6. Limitations, Open Problems, and Future Directions

Despite empirical gains, LLM-guided proof search faces notable challenges and research opportunities:

  • Hallucination and semantic drift: LLMs may generate steps that are subtly wrong, misleading, or resource-violating. Error correction and proactive pruning mitigate but do not eliminate these issues (Drechsler, 29 May 2025).
  • Syntactic fragility and brittleness: Without normalization or rigid prompting, LLM output can suffer from high syntactic error rates, stalling downstream automation (Zhou et al., 10 Dec 2025).
  • Search complexity and step explosion: In nontrivial proofs, combinatorial branch expansion or deep nesting can overwhelm beam-search or sketch-refinement approaches. Caching, linearization, and learned prioritization heuristics only partially address this bottleneck (He et al., 18 Apr 2025, Hou, 8 Jan 2026).
  • Limitation to shallow or template-based lemma invention: Most current systems employ “shallow” search; deeply inventive lemma discovery for highly non-linear proofs remains unsolved (Zhou et al., 10 Dec 2025, Lu et al., 29 Oct 2025).
  • Generalization across domains and tasks: Performance may degrade for goals far outside a system's synthetic training distribution or when ported to new logics lacking abundant training data (Lai et al., 17 May 2025, Lu et al., 29 Oct 2025).
  • Fundamental code and reasoning barriers: Even the latest LLMs (e.g., GPT 5.2, Gemini 3 Pro) struggle with complex, compositional Isar code spanning dozens of files and complex pointer-based context management (Hou, 8 Jan 2026).

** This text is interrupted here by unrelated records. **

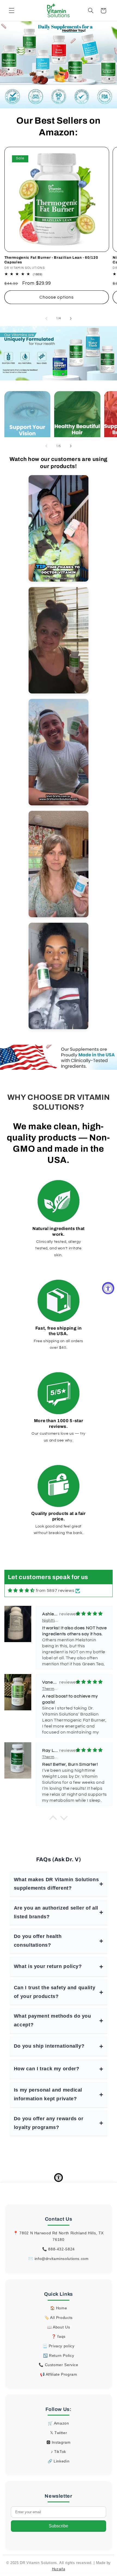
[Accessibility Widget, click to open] (108, 1288)
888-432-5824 (61, 2249)
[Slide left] (46, 318)
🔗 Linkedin (58, 2461)
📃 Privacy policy (58, 2346)
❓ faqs (58, 2336)
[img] (21, 1591)
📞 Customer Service (58, 2365)
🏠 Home (58, 2308)
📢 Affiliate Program (58, 2374)
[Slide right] (71, 318)
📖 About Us (58, 2327)
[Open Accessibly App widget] (58, 2177)
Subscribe (58, 2526)
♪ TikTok (58, 2451)
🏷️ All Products (58, 2317)
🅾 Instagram (59, 2442)
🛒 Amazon (58, 2423)
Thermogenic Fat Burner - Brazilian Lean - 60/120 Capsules (51, 259)
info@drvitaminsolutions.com (62, 2258)
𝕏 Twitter (58, 2433)
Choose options (56, 297)
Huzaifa (58, 2569)
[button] (11, 10)
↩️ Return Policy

Anticipated future work includes integrating retrieval-augmented generation, fine-tuning on proof corpora for specific logics, reinforcement learning over decomposition strategies, enhanced counterexample-guided repair, and tighter neuro-symbolic integration. There is also active exploration of theoretical characterizations for when LLM-guidance yields provable speedups over purely symbolic search.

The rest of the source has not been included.